- League: Eastern Hockey League
- Sport: Ice hockey
- Duration: Regular season September 2019 – March 2020 Postseason March 2020
- Games: 46
- Teams: 19

Regular season
- Season champions: Boston Junior Rangers

EHL Playoffs

EHL seasons
- ← 2018–192020–21 →

= 2019–20 EHL season =

The 2019–20 EHL season was the 7th season of the Eastern Hockey League. The regular season ran from September 2019 to March 2020 with a 46-game schedule for all teams. The Boston Junior Rangers won the regular season championship. On March 13, 2020, the EHL suspended play due to the COVID-19 pandemic. The remainder of the postseason was later cancelled.

== Member changes ==
- On April 17, 2019, the Wilkes-Barre/Scranton Knights were one of six new programs invited to join the NA3HL. However, before the start of the season, the franchise folded.

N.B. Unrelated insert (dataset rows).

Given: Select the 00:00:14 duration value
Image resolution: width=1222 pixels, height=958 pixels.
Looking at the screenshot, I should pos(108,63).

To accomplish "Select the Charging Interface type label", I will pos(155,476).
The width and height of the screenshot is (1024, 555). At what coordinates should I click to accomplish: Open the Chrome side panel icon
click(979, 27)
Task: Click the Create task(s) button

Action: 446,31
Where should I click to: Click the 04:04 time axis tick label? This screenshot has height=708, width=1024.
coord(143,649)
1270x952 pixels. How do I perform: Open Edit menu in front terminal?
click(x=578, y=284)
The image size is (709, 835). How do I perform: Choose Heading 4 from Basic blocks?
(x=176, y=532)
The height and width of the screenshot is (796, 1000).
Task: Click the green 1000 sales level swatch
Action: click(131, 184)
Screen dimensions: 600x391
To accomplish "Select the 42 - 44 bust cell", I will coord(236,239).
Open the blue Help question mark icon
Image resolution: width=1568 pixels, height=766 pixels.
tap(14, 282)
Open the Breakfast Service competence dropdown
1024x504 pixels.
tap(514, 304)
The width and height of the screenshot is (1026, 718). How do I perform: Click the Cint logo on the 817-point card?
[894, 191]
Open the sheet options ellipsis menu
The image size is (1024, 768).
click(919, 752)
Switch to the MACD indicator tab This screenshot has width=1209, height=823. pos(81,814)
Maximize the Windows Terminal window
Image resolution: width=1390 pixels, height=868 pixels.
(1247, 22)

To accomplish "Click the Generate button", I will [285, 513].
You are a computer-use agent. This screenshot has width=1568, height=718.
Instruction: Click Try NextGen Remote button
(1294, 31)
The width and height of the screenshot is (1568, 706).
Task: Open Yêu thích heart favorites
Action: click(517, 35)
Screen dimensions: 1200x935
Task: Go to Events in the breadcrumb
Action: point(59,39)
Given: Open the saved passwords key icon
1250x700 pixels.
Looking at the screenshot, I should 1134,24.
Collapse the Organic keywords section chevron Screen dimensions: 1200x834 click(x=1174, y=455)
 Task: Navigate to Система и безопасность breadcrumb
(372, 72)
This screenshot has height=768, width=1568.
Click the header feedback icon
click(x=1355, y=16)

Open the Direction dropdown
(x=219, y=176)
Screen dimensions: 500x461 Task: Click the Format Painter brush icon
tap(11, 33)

- Over the summer, the Seacoast Spartans were approved as an expansion franchise for this season.

- Around the same time, the Worcester Jr. Railers were also added as an expansion franchise.

== Regular season ==

The standings at the end of the regular season were as follows:

Note: x = clinched playoff berth; y = clinched conference title; z = clinched regular season title

=== Standings ===
==== New England Conference ====

| Team | GP | W | L | OTL | Pts | GF | GA |
|---|---|---|---|---|---|---|---|
| xyz – Boston Junior Rangers | 46 | 39 | 5 | 2 | 80 | 208 | 104 |
| x – New Hampshire Avalanche | 46 | 33 | 9 | 4 | 70 | 185 | 87 |
| x – Vermont Lumberjacks | 46 | 34 | 11 | 1 | 69 | 209 | 131 |
| x – Seahawks Hockey Club | 46 | 31 | 15 | 0 | 62 | 158 | 101 |
| x – Walpole Express | 46 | 28 | 13 | 5 | 61 | 147 | 110 |
| x – New England Wolves | 46 | 25 | 16 | 5 | 55 | 170 | 161 |
| x – East Coast Wizards | 46 | 23 | 17 | 6 | 52 | 164 | 132 |
| x – Seacoast Spartans | 46 | 17 | 28 | 1 | 35 | 123 | 160 |
| Connecticut Chiefs | 46 | 14 | 28 | 4 | 32 | 112 | 182 |
| Valley Jr. Warriors | 46 | 13 | 31 | 2 | 28 | 123 | 186 |
| Worcester Jr. Railers | 46 | 7 | 36 | 3 | 17 | 111 | 240 |

==== Mid-Atlantic Conference ====

| Team | GP | W | L | OTL | Pts | GF | GA |
|---|---|---|---|---|---|---|---|
| xy – New Jersey 87's | 46 | 36 | 8 | 2 | 74 | 234 | 104 |
| x – Philadelphia Revolution | 46 | 30 | 12 | 4 | 64 | 192 | 117 |
| x – Connecticut RoughRiders | 46 | 28 | 14 | 4 | 60 | 191 | 165 |
| x – Team Maryland | 46 | 23 | 19 | 4 | 50 | 182 | 161 |
| x – Philadelphia Little Flyers | 46 | 23 | 20 | 3 | 49 | 161 | 159 |
| x – Philadelphia Jr. Flyers | 46 | 19 | 26 | 1 | 39 | 112 | 126 |
| New York Apple Core | 46 | 13 | 28 | 5 | 31 | 132 | 203 |
| North Carolina Golden Bears | 46 | 1 | 45 | 0 | 2 | 47 | 332 |

== EHL playoffs ==
Note: The top two seeds in both conferences received byes into the conference semifinal rounds. The third and fourth seeds received byes to the conference quarterfinal rounds.
Note: Due to the COVID-19 pandemic, the season was paused on March 13. A short time after, the remainder of the postseason was cancelled.